━━━ DOCUMENT PASSAGE ━━━

A massive international chain is grilling up its first Austin location in the ever-growing Plaza Saltillo development. According to a release, Japanese barbecue franchise Gyu-Kaku is hoping to be settled into 901 E. Fifth St. sometime in 2020.
Founded in Yokohama, Japan, Gyu-Kaku specializes in yakiniku, literally “grilled meat.” Similarly to Korean barbecue, ingredients are ordered raw, then cooked tableside on a custom charcoal grill.
Worried about getting a face full of smoke as the “intensely marbled” kalbi short rib sizzles? The company has developed a smokeless roaster that draws fumes to the bottom of the table. Presumably the smoke is not then released back into the dining room. (No one wants to eat in an ‘80s music video.)
The raw offerings cover almost every meat imaginable, including several varieties of marinated beef, pork belly and sausages, chicken, duck, shrimp, salmon, and even intestine. The vegetable choices are a little less encyclopedic, but Gyu-Kaku serves zucchini and sweet onions to grill and steamable foil packs filled with butter sauce and mushrooms, asparagus, broccoli, spinach, and corn.
Those who don’t want to cook can find a full selection of ready-to-eat dishes. Appetizers run from light offerings like edamame, spicy cold tofu, and something called an addicting cabbage salad to fried chicken and bacon chips. There is also ramen and Korean bibimbap.

━━━

» **BRIEF A**:
In the Gyu-Kaku article, at what address does the chain hope to open its first Austin location?
» **BRIEF B**:
Translate this sentence from the Gyu-Kaku article into Spanish: "The company has developed a smokeless roaster that draws fumes to the bottom of the table."
» **BRIEF C**:
Please continue the Gyu-Kaku article from the point where it stops.

━━━ SOURCE INFORMATION ━━━

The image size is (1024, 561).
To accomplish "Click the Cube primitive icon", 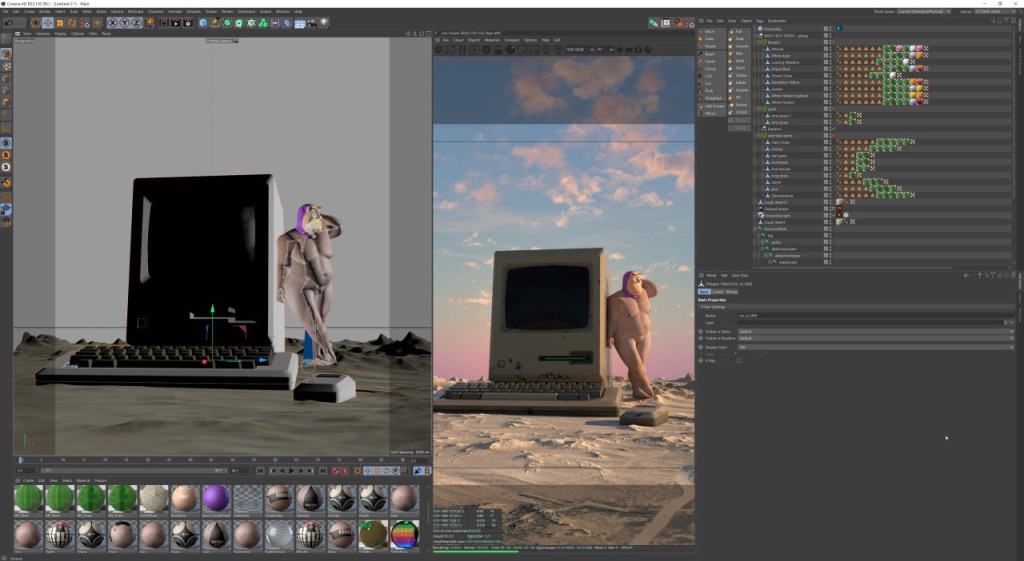I will point(203,22).
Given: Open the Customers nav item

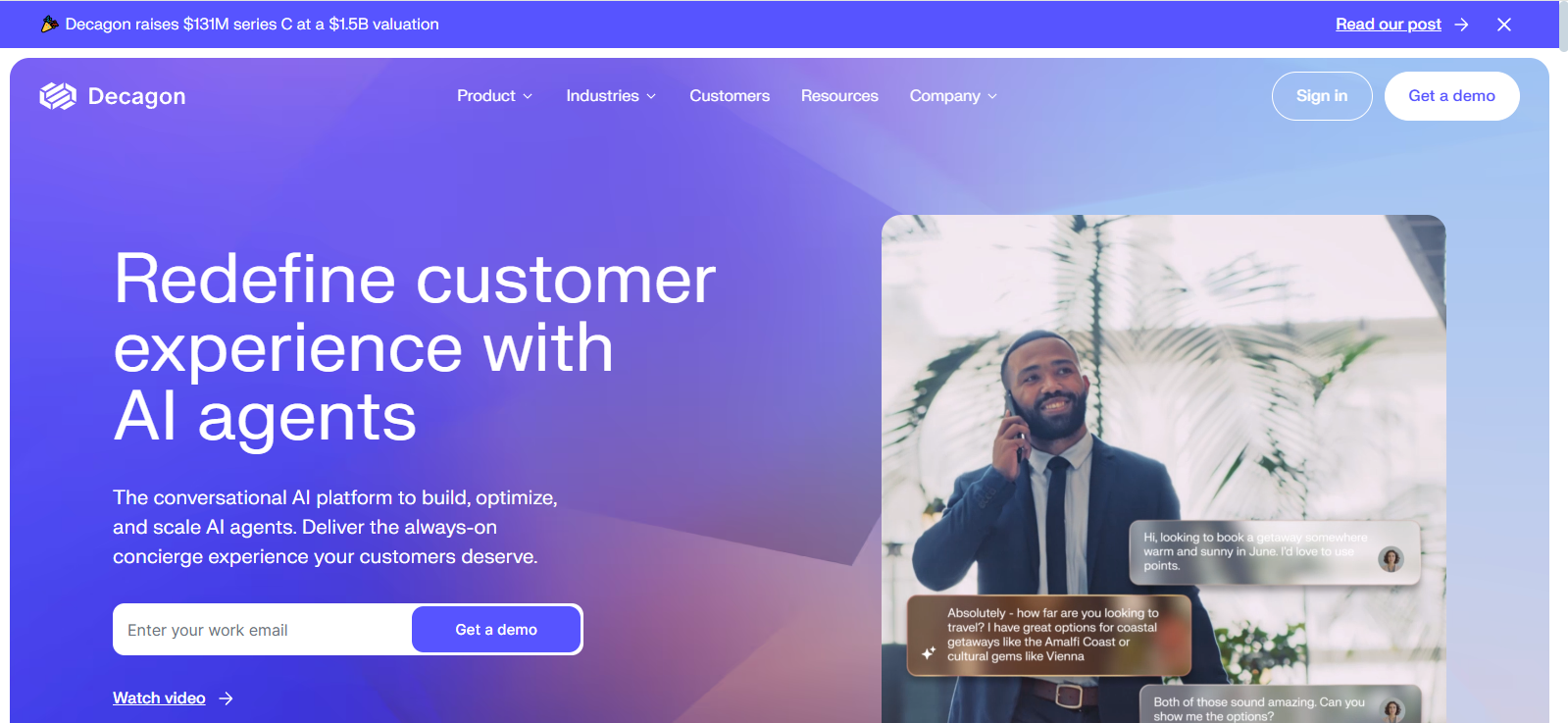Looking at the screenshot, I should tap(730, 96).
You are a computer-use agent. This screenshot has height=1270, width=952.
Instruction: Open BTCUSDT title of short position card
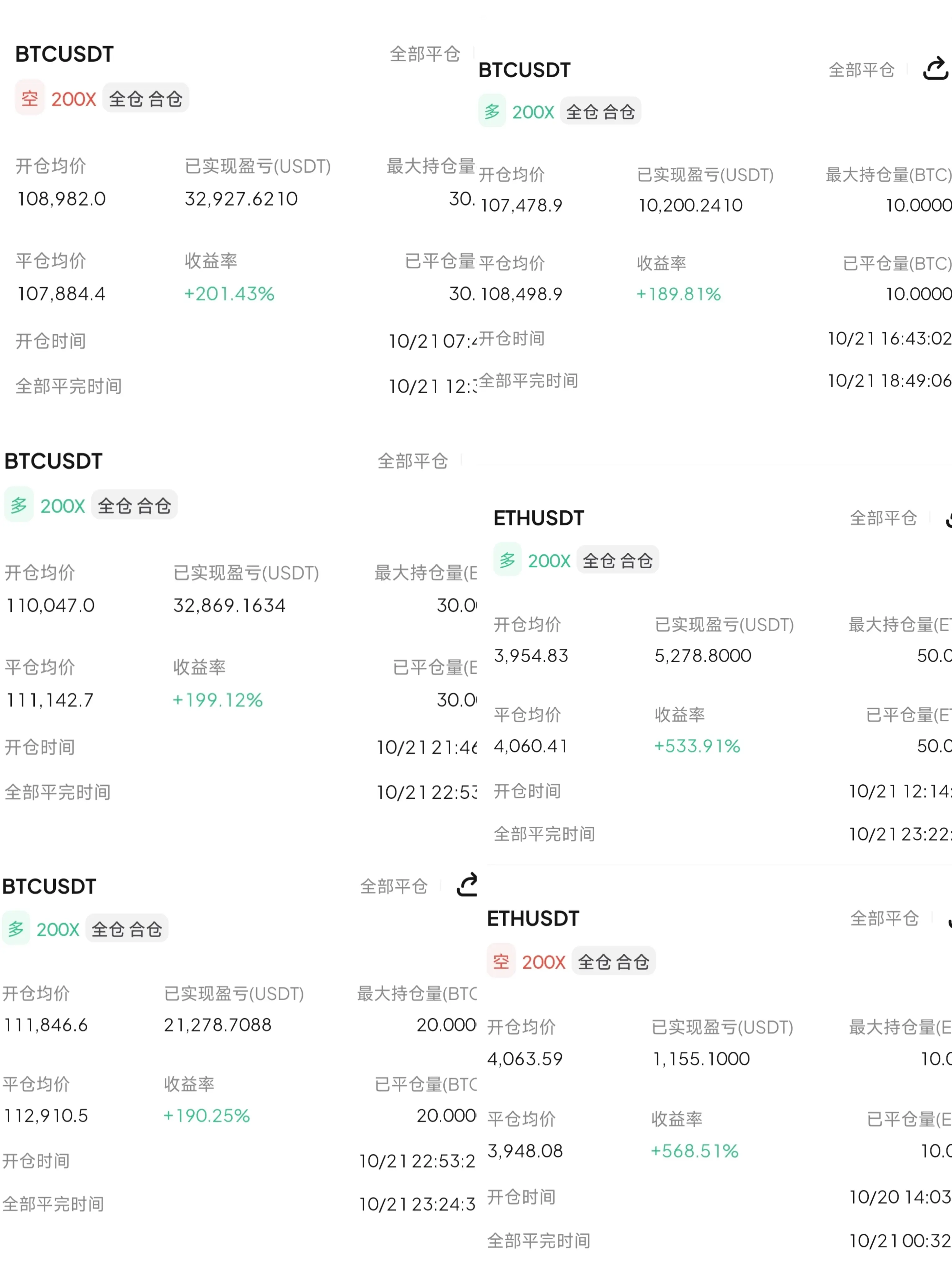pyautogui.click(x=64, y=54)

━━━

» **REPLY A**:
901 E. Fifth St.

» **REPLY B**:
La empresa ha desarrollado un asador sin humo que atrae los humos hacia la parte inferior de la mesa.

» **REPLY C**:
Although the beverage list has not been released for Austin, the locations in the Houston and Dallas areas serve Japanese beer, sake, and wine. Cocktails vary by location but are almost uniformly fruity.
Gyu-Kaku will join several other hospitality projects at Plaza Saltillo. Although San Antonio concept Pinch Boil House pulled out of the project in July, more names keep being added to the roaster, including recently announced locations of Chuy’s and the Kebab Shop.
Since construction is still ongoing, it is difficult to peg down exact opening dates, but a rep for Matthews Real Estate Investment Services, who secured the Gyu-Kaku location, tells CultureMap that it will likely not open until the end of 2020.